= What to do =
Pull out every line of the listing below that contains the word "Please", and copy each one unchanged.

= Data extract =
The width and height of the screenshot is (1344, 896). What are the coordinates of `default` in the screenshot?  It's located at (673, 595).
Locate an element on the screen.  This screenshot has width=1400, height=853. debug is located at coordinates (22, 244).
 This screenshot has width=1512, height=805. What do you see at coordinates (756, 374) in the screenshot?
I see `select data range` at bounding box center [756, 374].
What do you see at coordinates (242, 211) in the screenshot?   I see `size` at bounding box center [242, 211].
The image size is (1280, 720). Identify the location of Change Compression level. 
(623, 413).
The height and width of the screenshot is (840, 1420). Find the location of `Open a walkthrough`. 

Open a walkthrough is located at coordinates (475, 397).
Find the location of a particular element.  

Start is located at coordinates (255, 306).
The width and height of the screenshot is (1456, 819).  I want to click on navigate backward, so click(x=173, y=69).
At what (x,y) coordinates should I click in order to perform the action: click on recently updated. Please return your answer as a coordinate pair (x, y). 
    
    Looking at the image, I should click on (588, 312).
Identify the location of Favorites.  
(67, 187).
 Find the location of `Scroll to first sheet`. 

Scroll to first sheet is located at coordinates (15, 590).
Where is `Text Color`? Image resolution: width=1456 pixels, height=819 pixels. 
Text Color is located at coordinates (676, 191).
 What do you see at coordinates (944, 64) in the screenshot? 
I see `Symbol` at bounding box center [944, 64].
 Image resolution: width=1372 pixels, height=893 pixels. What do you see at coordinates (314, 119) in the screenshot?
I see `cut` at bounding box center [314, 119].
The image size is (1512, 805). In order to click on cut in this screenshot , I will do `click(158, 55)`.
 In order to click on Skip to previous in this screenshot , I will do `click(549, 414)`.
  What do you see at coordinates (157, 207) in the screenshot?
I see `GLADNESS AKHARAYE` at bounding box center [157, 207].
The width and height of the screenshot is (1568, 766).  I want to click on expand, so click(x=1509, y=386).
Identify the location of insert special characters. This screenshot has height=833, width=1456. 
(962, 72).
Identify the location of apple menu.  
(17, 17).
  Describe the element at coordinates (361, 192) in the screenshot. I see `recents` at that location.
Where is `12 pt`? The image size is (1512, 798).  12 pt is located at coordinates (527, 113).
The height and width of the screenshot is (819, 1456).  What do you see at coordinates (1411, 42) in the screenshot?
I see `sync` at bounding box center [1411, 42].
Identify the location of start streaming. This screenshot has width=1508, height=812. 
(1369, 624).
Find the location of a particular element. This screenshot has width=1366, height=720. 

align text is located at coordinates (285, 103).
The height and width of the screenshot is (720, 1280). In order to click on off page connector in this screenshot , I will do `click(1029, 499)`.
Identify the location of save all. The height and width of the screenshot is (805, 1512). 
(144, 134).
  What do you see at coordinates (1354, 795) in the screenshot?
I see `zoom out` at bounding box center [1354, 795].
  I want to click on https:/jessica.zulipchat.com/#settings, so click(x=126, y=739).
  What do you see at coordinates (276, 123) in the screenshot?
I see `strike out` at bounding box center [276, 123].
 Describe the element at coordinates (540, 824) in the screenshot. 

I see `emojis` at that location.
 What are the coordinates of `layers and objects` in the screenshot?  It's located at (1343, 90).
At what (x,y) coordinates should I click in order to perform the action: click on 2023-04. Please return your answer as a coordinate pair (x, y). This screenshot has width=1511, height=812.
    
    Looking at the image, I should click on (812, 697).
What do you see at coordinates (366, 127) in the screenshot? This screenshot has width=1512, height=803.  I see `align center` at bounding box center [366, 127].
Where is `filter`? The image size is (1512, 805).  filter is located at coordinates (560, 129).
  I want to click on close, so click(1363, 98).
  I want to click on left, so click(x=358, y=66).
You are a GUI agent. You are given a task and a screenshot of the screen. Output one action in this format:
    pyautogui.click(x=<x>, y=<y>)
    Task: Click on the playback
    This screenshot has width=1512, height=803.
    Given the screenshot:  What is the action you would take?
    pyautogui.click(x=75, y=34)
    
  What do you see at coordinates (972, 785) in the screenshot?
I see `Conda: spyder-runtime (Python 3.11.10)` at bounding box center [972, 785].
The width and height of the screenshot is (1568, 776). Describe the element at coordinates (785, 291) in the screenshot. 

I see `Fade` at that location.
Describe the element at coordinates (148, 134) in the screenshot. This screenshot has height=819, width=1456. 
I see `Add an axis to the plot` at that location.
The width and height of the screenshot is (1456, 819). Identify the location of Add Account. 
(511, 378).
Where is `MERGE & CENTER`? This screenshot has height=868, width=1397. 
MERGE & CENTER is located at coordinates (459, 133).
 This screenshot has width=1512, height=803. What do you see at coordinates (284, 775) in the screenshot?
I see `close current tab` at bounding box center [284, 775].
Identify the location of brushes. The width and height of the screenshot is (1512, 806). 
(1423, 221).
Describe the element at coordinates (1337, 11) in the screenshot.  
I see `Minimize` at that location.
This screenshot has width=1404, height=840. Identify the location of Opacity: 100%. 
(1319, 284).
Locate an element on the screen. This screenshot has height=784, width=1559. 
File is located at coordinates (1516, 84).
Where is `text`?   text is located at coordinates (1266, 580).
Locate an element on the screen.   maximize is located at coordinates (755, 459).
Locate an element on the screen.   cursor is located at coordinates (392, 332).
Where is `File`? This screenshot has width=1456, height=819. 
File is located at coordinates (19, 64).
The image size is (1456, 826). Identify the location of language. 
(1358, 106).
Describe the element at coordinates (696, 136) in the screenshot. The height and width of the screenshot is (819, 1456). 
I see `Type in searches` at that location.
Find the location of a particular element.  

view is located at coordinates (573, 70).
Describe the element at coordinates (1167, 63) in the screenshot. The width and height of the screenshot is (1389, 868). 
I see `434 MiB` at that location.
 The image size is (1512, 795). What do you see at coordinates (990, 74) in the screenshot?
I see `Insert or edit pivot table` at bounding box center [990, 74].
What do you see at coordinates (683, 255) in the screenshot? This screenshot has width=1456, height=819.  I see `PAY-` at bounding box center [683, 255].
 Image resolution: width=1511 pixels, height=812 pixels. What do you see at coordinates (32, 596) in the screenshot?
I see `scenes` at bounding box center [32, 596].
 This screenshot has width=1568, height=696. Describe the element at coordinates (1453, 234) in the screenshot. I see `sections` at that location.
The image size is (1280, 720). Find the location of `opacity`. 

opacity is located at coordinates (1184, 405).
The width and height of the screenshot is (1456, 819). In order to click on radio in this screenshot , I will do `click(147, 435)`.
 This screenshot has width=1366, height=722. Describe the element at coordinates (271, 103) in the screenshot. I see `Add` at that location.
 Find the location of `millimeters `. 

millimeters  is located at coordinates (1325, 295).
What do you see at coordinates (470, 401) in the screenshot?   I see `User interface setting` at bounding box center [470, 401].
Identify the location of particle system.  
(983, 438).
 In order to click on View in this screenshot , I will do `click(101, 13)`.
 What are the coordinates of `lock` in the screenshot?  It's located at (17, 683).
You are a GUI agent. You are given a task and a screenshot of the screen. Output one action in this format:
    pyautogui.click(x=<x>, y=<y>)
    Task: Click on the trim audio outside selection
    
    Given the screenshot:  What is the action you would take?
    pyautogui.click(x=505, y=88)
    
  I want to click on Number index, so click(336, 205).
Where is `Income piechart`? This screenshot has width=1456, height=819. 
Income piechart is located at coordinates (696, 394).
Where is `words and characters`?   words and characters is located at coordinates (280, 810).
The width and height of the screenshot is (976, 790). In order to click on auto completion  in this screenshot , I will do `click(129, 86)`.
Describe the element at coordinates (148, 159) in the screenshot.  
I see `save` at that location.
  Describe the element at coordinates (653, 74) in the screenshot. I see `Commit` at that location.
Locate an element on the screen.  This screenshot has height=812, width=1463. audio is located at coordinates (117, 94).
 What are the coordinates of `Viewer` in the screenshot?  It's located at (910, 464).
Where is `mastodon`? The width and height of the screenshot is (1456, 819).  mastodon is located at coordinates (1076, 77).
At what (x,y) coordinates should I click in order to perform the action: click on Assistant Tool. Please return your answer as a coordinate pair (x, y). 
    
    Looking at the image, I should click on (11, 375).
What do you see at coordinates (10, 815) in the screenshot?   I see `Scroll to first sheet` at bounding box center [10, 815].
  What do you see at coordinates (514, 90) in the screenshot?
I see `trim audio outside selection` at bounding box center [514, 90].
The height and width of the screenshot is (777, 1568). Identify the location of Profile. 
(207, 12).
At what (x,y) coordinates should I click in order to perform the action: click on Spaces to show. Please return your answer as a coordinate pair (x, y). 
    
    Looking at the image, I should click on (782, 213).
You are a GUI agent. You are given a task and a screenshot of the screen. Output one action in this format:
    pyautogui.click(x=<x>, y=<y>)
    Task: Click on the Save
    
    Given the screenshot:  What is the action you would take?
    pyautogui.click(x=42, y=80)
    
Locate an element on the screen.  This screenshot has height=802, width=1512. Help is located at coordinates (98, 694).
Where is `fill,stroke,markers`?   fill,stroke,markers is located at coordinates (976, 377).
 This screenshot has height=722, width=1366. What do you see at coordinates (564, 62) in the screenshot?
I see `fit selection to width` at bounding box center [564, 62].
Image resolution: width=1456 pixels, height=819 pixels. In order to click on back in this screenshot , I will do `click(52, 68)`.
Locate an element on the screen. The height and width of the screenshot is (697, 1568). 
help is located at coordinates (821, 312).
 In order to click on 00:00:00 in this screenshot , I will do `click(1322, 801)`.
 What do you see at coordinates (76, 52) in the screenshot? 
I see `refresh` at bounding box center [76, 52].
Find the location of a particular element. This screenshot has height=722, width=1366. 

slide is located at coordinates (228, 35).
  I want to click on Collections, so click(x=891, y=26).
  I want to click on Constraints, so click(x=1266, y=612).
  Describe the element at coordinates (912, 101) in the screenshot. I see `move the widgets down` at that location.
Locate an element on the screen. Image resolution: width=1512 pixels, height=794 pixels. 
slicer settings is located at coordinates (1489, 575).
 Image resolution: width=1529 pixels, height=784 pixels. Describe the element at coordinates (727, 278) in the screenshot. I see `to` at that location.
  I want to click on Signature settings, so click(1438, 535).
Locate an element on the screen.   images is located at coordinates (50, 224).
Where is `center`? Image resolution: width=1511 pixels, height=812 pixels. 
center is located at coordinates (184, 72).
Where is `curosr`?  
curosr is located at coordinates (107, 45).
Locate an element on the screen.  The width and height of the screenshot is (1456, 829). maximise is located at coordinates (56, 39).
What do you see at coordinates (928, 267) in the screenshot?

= Task solution =
At what (x,y) coordinates should I click in order to perform the action: click on recently updated. Please return your answer as a coordinate pair (x, y). 
At what (x,y) coordinates should I click in order to perform the action: click on 2023-04. Please return your answer as a coordinate pair (x, y). This screenshot has width=1511, height=812.
At what (x,y) coordinates should I click in order to perform the action: click on Assistant Tool. Please return your answer as a coordinate pair (x, y). 
At what (x,y) coordinates should I click in order to perform the action: click on Spaces to show. Please return your answer as a coordinate pair (x, y). 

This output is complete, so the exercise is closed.